**Document**

Advanced Research Module Usage

We start with some useful imports and constant definitions



In [1]:

    
import sys
import os
import shutil

import warnings
warnings.filterwarnings('ignore')

from tensorflow import logging
logging.set_verbosity(logging.ERROR)
os.environ['TF_CPP_MIN_LOG_LEVEL'] = '3'

import matplotlib
%matplotlib inline



In [2]:

    
sys.path.append('../../..')

from batchflow import Pipeline, B, C, V, D, L
from batchflow.opensets import MNIST
from batchflow.models.tf import VGG7, VGG16
from batchflow.research import Research, Option, Results, RP



In [3]:

    
BATCH_SIZE=64
ITERATIONS=1000
TEST_EXECUTE_FREQ=100



In [4]:

    
def clear_previous_results(res_name):
    if os.path.exists(res_name):
        shutil.rmtree(res_name)

Reducing Extra Dataset Loads

Running Research Sequentially

In previous tutorial we learned how to use Research to run experimetrs multiple times and with varying parameters.

Firstly we define a dataset to work with and a pipeline that reads this dataset



In [5]:

    
mnist = MNIST()
train_root = mnist.train.p.run_later(BATCH_SIZE, shuffle=True, n_epochs=None)

Then we define a grid of parameters whose nodes will be used to form separate experiments



In [6]:

    
domain = Option('layout', ['cna', 'can']) * Option('bias', [True, False])

These parameters can be passed to model's configs using named expressions.



In [7]:

    
model_config={
    'inputs/images/shape': B('image_shape'),
    'inputs/labels/classes': D('num_classes'),
    'inputs/labels/name': 'targets',
    'initial_block/inputs': 'images',
    'body/block/layout': C('layout'),
    'common/conv/use_bias': C('bias'),
}

After that we define a pipeline to run during our experiments. We initialise a pipeline variable 'loss' to store loss on each iteration



In [8]:

    
train_template = (Pipeline()
            .init_variable('loss')
            .init_model('dynamic', VGG7, 'conv', config=model_config)
            .to_array()
            .train_model('conv', 
                         images=B('images'), labels=B('labels'),
                         fetches='loss', save_to=V('loss', mode='w'))

**Data**
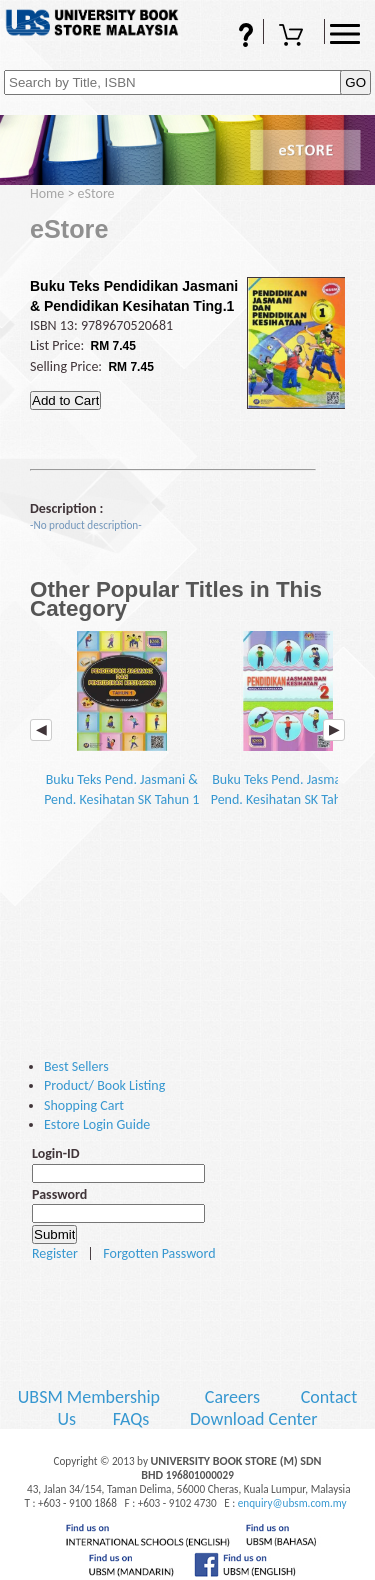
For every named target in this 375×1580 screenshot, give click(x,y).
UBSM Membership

**Problems**
- A) Reproduce word for word the part of the research module tutorial that opens with the words containing "Then we define" and closes with "Option('bias', [True, False])".
- B) Answer these from the research module tutorial:
(i) What value is given to BATCH_SIZE?
(ii) Which two options make up the grid of parameters, and what values does each take?
(iii) Which pipeline variable is initialized to store the loss on each iteration?

**Complete answers**
- A)
Then we define a grid of parameters whose nodes will be used to form separate experiments



In [6]:

    
domain = Option('layout', ['cna', 'can']) * Option('bias', [True, False])

- B)
(i) 64
(ii) 'layout', with values 'cna' and 'can'; 'bias', with values True and False
(iii) 'loss'